══ INPUT MATERIAL ══

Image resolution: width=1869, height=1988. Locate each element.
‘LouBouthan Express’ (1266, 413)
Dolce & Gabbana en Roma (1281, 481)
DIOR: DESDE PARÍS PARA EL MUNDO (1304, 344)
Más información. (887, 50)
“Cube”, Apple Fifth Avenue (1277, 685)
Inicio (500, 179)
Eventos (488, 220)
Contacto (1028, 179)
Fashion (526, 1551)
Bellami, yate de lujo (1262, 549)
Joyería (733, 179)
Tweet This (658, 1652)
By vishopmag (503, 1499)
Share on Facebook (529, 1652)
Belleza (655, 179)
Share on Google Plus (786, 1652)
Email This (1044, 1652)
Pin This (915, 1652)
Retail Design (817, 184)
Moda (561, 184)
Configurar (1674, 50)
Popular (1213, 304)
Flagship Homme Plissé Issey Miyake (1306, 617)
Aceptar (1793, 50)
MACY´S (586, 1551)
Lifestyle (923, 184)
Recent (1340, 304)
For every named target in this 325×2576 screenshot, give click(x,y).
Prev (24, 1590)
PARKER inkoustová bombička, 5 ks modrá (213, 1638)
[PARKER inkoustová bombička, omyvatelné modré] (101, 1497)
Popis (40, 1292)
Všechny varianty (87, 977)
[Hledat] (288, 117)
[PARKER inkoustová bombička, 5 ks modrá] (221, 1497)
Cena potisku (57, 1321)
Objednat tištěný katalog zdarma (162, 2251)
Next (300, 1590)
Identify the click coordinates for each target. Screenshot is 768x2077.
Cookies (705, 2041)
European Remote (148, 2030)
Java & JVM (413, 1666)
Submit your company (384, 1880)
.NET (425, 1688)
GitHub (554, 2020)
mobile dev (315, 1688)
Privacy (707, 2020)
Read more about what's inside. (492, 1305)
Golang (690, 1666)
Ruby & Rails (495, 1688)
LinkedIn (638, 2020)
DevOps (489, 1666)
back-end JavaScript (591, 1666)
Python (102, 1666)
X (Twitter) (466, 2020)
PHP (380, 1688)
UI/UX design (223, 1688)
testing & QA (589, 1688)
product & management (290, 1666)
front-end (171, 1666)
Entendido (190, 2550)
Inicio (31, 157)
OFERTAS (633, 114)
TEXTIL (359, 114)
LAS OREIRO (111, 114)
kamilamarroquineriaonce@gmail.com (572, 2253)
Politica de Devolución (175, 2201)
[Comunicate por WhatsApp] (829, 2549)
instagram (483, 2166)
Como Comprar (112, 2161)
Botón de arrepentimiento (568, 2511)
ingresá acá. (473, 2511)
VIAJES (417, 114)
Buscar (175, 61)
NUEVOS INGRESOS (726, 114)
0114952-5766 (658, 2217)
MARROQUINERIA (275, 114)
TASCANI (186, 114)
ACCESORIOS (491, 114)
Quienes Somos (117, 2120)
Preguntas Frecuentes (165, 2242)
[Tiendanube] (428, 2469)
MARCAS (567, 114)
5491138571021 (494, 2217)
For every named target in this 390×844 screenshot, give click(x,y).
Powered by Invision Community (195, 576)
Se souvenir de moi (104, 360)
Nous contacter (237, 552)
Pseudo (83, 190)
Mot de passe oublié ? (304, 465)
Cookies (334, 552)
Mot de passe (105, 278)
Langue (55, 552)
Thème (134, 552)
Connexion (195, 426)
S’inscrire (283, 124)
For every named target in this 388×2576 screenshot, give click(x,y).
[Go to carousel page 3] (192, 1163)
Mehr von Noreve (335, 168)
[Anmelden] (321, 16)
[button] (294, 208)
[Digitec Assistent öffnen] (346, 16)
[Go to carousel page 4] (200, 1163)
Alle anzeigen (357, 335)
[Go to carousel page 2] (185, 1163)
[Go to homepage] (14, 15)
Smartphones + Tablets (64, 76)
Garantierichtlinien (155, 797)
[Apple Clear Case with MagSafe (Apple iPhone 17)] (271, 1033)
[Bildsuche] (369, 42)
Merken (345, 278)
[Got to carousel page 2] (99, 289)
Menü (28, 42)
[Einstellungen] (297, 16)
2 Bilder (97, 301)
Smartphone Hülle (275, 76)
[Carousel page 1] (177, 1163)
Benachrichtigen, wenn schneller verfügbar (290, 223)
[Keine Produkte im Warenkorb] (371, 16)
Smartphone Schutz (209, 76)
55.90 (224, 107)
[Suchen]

═══

If a line of the data contains the string "inkoustová", count it; then give the total alone.

- **SOLVED PROBLEM**
3